Unser Heimatmuseum im Obergeschoss der Gemeindeverwaltung, Berkastraße 54, ist nach telefonischer Vereinbarung (Tel. 05657 9891-0) für Sie geöffnet. Es widmet sich dem leben, Wohnen und Arbeiten in unserer Region zu früheren Zeiten. Ein besonderer Schwerpunkt liegt auf der regionalen Bergbaugeschichte. Die zum Museum gehörende Mineralienausstellung befindet sich im Obergeschoss des Nahversorgungszentrums, Am Wasser 4.
Sechs Mühlen gab es einst in und um Frankershausen. Die noch bestehenden Gemäuer sind durch Infotafeln kenntlich gemacht. Nur noch zwei Mühlen, die Blaue Mühle und die Oberdorfer Mühle, sind noch als Mühlen erkennbar.
Steinzeitliche Funde beweisen, dass die Menschen hier schon früh gesiedelt haben. Die Gründung des Orts geht auf eine Gründung durch die Franken um 700 zurück, die erste urkundliche Erwähnung erfolgte 876. Frankershausen war lange ein wichtiger Rast- und Umspannplatz für die Fuhrleute, die Kohle vom Meißner oder Salz aus Bad Sooden-Allendorf transportierten, die sogenannten "Hainer Fuhrleute". Auch die Herstellung von Peitschen hatte hier eine längere Tradition.
Auch Frankenhain ist eng mit dem Salzhandel des nahen Soodens verbunden. 30 Fuhrmänner, "die Salzführer" sind im 17. Jahrhundert hier belegt. Erstmals urkundlich erwähnt wurde das Dorf 1360.
Das bemerkenswerteste Gebäude ist die Kirche mit ihren vermutlich um 1400 von Wandermönchen angelegten Fresken. Diese Wandmalereien zeigen Szenen aus dem Passionszyklus. Der Taufstein stammt aus dem 16. Jahrhundert, die Orgel wurde von W. Schmerbach gebaut. Wie auch in Frankershausen wurde der frühgotische Kirchturm klassizistisch umbaut.

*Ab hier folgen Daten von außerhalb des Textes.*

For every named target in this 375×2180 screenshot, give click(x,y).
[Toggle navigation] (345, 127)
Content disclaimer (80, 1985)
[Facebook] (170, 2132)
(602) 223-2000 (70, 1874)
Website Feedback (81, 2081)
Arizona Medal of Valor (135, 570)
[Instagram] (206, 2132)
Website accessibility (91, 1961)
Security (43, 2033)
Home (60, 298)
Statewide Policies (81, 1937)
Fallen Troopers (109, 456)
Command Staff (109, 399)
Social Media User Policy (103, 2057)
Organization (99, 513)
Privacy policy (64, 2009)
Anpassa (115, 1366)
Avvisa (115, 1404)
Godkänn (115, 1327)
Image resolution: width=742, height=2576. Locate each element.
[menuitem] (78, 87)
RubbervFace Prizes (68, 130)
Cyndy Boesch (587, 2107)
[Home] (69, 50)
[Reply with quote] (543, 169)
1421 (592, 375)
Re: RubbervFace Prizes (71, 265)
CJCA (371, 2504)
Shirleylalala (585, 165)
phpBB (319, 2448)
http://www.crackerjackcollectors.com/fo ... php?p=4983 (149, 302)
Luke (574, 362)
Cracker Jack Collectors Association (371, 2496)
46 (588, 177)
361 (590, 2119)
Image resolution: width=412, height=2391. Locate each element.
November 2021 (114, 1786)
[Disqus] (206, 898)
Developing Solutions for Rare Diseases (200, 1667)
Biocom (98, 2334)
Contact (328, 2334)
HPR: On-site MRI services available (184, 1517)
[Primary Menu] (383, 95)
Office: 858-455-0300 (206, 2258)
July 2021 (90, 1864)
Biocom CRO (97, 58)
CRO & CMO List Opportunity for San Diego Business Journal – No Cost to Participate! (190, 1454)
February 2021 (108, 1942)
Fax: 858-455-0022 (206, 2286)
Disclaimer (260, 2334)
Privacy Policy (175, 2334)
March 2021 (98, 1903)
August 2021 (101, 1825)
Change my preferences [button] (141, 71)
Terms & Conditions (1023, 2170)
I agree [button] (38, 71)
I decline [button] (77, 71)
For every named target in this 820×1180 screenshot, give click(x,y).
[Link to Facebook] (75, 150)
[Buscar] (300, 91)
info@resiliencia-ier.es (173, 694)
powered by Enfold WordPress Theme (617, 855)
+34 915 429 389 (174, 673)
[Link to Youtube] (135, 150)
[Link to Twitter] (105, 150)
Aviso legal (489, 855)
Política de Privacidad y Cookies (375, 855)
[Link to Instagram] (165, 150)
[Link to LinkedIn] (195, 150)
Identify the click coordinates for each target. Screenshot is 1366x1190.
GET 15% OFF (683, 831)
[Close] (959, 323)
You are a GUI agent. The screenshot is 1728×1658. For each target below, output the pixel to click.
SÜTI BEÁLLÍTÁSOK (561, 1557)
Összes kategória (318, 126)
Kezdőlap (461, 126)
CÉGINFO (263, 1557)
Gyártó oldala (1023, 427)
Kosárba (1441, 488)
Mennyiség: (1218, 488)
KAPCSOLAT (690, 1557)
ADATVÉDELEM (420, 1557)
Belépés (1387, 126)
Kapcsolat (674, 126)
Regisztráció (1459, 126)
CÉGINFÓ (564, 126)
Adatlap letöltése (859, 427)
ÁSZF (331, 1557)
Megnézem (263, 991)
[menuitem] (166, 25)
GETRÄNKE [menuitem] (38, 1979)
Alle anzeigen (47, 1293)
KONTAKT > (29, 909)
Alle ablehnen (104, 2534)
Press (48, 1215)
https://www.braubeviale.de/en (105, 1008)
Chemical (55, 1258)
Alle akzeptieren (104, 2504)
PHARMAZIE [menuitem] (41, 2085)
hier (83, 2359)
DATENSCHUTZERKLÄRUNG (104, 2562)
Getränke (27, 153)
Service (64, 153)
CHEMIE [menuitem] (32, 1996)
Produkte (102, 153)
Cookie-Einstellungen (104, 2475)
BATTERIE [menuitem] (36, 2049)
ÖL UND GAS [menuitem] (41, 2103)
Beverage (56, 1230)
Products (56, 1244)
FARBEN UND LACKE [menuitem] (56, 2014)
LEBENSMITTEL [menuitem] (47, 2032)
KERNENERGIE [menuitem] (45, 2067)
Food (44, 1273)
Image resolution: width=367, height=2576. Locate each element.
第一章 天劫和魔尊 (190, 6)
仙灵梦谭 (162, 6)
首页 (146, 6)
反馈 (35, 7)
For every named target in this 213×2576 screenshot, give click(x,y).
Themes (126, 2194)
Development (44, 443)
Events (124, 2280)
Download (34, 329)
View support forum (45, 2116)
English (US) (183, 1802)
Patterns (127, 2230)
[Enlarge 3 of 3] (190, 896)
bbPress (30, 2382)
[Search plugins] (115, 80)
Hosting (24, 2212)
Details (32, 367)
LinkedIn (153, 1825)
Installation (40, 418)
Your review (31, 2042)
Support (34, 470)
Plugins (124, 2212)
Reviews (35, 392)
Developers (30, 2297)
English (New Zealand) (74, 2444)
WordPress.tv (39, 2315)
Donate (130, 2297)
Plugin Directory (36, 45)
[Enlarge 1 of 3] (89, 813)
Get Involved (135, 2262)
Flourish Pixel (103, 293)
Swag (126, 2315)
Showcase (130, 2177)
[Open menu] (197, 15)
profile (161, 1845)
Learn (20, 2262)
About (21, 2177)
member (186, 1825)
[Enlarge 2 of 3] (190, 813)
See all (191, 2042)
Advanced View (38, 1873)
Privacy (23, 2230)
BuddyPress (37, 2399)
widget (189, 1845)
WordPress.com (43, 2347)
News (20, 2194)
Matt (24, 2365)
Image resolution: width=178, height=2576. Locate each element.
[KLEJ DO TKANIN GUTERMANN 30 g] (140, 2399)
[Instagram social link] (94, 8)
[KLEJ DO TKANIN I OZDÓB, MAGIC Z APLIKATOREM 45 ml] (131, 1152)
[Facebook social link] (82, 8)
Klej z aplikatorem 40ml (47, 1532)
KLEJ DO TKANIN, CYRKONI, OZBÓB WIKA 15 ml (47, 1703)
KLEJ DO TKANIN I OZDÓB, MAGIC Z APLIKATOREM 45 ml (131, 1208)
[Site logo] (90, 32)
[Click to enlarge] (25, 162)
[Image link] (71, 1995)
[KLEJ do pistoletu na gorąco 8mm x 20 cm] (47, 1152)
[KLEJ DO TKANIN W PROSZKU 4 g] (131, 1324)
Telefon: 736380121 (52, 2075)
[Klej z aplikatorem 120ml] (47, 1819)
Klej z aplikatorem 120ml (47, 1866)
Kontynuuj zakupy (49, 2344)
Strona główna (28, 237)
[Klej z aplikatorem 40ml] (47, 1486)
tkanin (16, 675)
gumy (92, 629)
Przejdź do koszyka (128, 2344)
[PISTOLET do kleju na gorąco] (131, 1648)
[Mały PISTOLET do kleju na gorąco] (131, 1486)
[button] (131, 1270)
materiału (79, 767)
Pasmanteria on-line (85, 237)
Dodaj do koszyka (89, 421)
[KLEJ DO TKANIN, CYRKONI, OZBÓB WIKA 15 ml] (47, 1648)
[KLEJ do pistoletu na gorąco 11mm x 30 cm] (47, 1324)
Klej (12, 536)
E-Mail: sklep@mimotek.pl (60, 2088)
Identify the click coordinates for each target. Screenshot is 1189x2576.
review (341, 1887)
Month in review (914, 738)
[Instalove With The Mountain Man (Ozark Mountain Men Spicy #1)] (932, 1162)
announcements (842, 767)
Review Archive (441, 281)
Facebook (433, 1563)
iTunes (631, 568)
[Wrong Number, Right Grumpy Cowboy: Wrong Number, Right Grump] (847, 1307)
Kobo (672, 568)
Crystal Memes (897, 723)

Der Ortskern wird vor allem um den Anger von repräsentativen Fachwerkbauten geprägt. Die ältesten von ihnen reichen in das frühe 16. Jahrhundert zurück. Bemerkenswert ist außerdem der alte Wegweiser auf der Straße von Frankenhain nach Kammerbach: eine zylindrische Säule mit aufgesetztem Würfel aus Sandstein.
Der kleinste Berkataler Ortsteil ist Hitzerode. Er wurde erstmals 1195 in einer Urkunde des Klosters Germerode erwähnt. Eine Besiedlung auf dieser Hochebene ist jedoch bis in die Steinzeit nachweisbar. Die meisten Menschen lebten hier von der Landwirtschaft, jedoch gab es auch hier etliche Fuhrleute, die das Soodener Salz transportierten und auf dem Rückweg andere Waren, zum Beispiel Wein von Rhein und der Mosel, mitbrachten. Etliche repräsentative Fachwerkbauten mit großgewölbigen Weinkellern zeugen heute noch von deren Wohlstand.
Die Kirche steht etwas exponiert im alten Dorfkern. Sie ist in vier Abschnitten seit dem 16. Jahrhundert gebaut worden. Ältester erhaltener Teil ist der Sockel des Turmes. Besonders auffallend ist sein Fachwerkaufsatz mit der markanten Dachform (Welsche Haube). Bis auf den barocken Orgelprospekt ist die Kirche relativ schlicht ausgestattet. Der Taufstein ist 1603 datiert. Der alte Lindenbaum auf dem Anger soll mindestens 400 Jahre alt sein.
Die Lange Straße ist von bemerkenswerten Fachwerkhäusern geprägt.